GLEE/assets/TRAIN.md

# Tutorial for Training

GLEE has three training stages: (1) Objects365 & OpenImages pretraining (2) image-level joint training across 15 datasets (3) scale up training by integrating additional SA1B and GRIT data. Corresponding yaml files start with `Stage1`, `Stage2`, and `Stage3` respectively. 

By default, we train GLEE using 64 A100 GPUs with the batchsize of 128. For fine-tuning on video tasks or novel downstream image tasks (ODinW), we default to using eight A100 GPUs.
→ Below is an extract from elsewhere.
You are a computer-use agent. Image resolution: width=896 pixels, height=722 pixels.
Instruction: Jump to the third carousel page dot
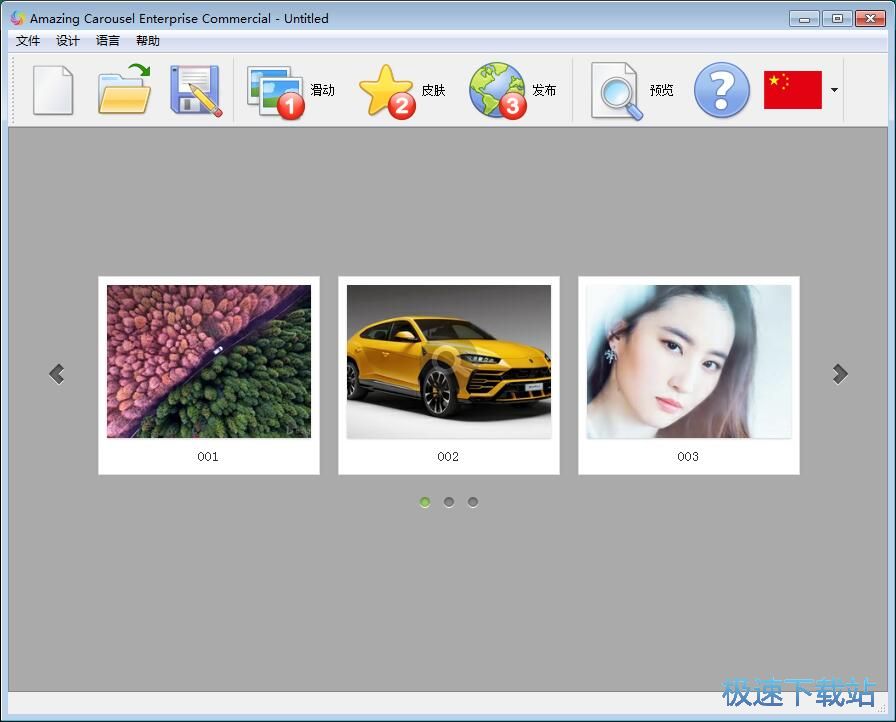[473, 502]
Users interested in specific datasets or aiming to further improve performance by training on individual datasets can adjust the `DATASETS` config within the YAML configuration file.

We provide configurations for Stage 1, 2, and 3 training with three types of backbones—ResNet50, Swin-Large, and EVA02-Large—across the Lite, Plus, and Pro variants, under the [projects/GLEE/configs](../projects/GLEE/configs) folder.  For employing larger or novel backbones, it is advisable to initialize the components beyond the backbone with the pretrained weights from GLEE-Lite-joint to expedite convergence.


## Pretrained Backbone Weights

```bash
# Language Model (CLIP text encoder)
wget  -P projects/GLEE/clip_vit_base_patch32/  https://huggingface.co/spaces/Junfeng5/GLEE_demo/resolve/main/GLEE/clip_vit_base_patch32/pytorch_model.bin   

# R50 (GLEE_Lite) warmup initialized weight
# The randomly initialized Transformer Decoder is difficult to converge when combined with the large vocabulary of Objects365 and OpenImages. 
# It is recommended to use the Transformer weights of MaskDINO (with region proposal capability) to initialize and accelerate convergence.

cd weights/
wget https://huggingface.co/spaces/Junfeng5/GLEE_demo/resolve/main/MODEL_ZOO/converted_maskdino_r50_withoutclip.pth

# Swin Large backbone weight
wget https://github.com/SwinTransformer/storage/releases/download/v1.0.0/swin_large_patch4_window12_384_22k.pth
# EVA02-Large backbone weight
wget https://huggingface.co/Yuxin-CV/EVA-02/resolve/main/eva02/pt/eva02_L_pt_m38m_p14to16.pt

# Convert EVA02 weights
python3 convert_eva02.py
```

Other pretrained GLEE models can be found in [MODEL_ZOO.md](MODEL_ZOO.md)


## Joint Training


To train from scratch, it is necessary to follow the sequence of stages 1, 2, and 3, executing the training scripts in order, with each stage building upon the weights from the previous one. 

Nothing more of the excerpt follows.